• Texte:

+ + + +

Le fantôme de Nelly Arcan est à l'Espace GO. Et sa parole, bouleversante, est une longue lettre d'adieux. Tous les mots puisés dans son oeuvre - L'enfant dans le miroir, Putain, Folle et Burqa de chair - annoncent son suicide. Un suicide inévitable, planifié, expliqué, publié. Avec une clarté qui donne la chair de poule. Il faut bien l'admettre, toute la puissance de ce spectacle réside dans la mort d'Isabelle Fortier. Même si on aimerait croire qu'il aurait pu être monté de son vivant...

Deux rangées de cases vitrées abritent les sept comédiennes, qui interprètent seules, puis en choeur, ces monologues torturés qui ont mené à sa mort, en 2009. Tout son mal être y est exposé. De son obsession de la beauté à son irrépressible besoin d'être vue en passant par son cynisme sur les couples d'amoureux. «Vouloir mourir dépend de la vie qu'on a menée, écrit Nelly Arcan dans Burqa de chair. C'est une chose qui se développe et qui arrive quand on est mangé par son propre reflet dans le miroir.»

La mise en scène sublime de Marie Brassard ressuscite la parole de l'auteure qui nous plonge dans les profondeurs de son âme. Les voix amplifiées par un système de micros charrient les mots de Nelly Arcan, bien accrochés à la musique d'Alexander MacSween, qui renforce notre impression d'être face à son spectre. De leurs cases vitrées, comme autant de cercueils ou de vitrines abritant mannequins ou putains, les filles sont prisonnières; comme Nelly Arcan l'était de son vivant. L'image est forte.

Les comédiennes sont toutes les unes meilleures que les autres. Honnêtement, il s'agit d'une des créations les plus marquantes de la saison. Sophie Cadieux, Julie Le Breton, Christine Beaulieu, Johanne Haberlin, Evelyne de la Chenelière et Monia Chokri nous livrent avec coeur et intelligence le point de vue sans compromis de Nelly Arcan. Autre beau flash: l'interprétation d'Anne Thériault, qui se promène de case en case et qui danse à l'avant scène, libre comme l'air, comme un formidable symbole de la vie après la mort.

+ + + +

• Données d'exercice:
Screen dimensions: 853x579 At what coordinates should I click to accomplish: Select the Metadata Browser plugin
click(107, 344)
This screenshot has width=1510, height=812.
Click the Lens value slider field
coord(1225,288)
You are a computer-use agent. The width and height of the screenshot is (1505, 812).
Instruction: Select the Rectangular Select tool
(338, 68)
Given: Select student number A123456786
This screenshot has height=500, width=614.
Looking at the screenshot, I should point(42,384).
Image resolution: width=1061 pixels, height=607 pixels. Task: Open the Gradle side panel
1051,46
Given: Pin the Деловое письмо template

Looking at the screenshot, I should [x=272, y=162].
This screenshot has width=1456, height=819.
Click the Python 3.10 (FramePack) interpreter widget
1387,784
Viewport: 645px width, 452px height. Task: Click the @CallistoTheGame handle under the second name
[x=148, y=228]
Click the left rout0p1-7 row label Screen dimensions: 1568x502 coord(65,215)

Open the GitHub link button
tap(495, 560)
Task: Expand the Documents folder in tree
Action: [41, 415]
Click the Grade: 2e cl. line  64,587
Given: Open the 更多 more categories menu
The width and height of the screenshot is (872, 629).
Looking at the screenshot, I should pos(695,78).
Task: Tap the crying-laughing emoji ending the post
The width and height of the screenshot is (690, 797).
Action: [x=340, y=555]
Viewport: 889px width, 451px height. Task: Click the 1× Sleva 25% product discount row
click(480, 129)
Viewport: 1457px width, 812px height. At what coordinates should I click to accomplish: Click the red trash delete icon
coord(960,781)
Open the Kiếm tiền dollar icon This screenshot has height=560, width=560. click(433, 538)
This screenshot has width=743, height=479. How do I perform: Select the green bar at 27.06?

+ + + +

• Exercices à faire:
1) D'après le texte sur le spectacle consacré à Nelly Arcan, qui signe la mise en scène ?
2) Mettez à jour la liste en partant de la ligne qui contient « Given: Pin the Деловое письмо template » et en allant jusqu'à la fin de la liste, ces deux bornes comprises : remplacez « Viewport » par « Display » sans rien modifier d'autre. Ne redonnez que ces lignes.

• Solutions détaillées:
1) La mise en scène est signée Marie Brassard.

2)
Given: Pin the Деловое письмо template

Looking at the screenshot, I should [x=272, y=162].
This screenshot has width=1456, height=819.
Click the Python 3.10 (FramePack) interpreter widget
1387,784
Display: 645px width, 452px height. Task: Click the @CallistoTheGame handle under the second name
[x=148, y=228]
Click the left rout0p1-7 row label Screen dimensions: 1568x502 coord(65,215)

Open the GitHub link button
tap(495, 560)
Task: Expand the Documents folder in tree
Action: [41, 415]
Click the Grade: 2e cl. line  64,587
Given: Open the 更多 more categories menu
The width and height of the screenshot is (872, 629).
Looking at the screenshot, I should pos(695,78).
Task: Tap the crying-laughing emoji ending the post
The width and height of the screenshot is (690, 797).
Action: [x=340, y=555]
Display: 889px width, 451px height. Task: Click the 1× Sleva 25% product discount row
click(480, 129)
Display: 1457px width, 812px height. At what coordinates should I click to accomplish: Click the red trash delete icon
coord(960,781)
Open the Kiếm tiền dollar icon This screenshot has height=560, width=560. click(433, 538)
This screenshot has width=743, height=479. How do I perform: Select the green bar at 27.06?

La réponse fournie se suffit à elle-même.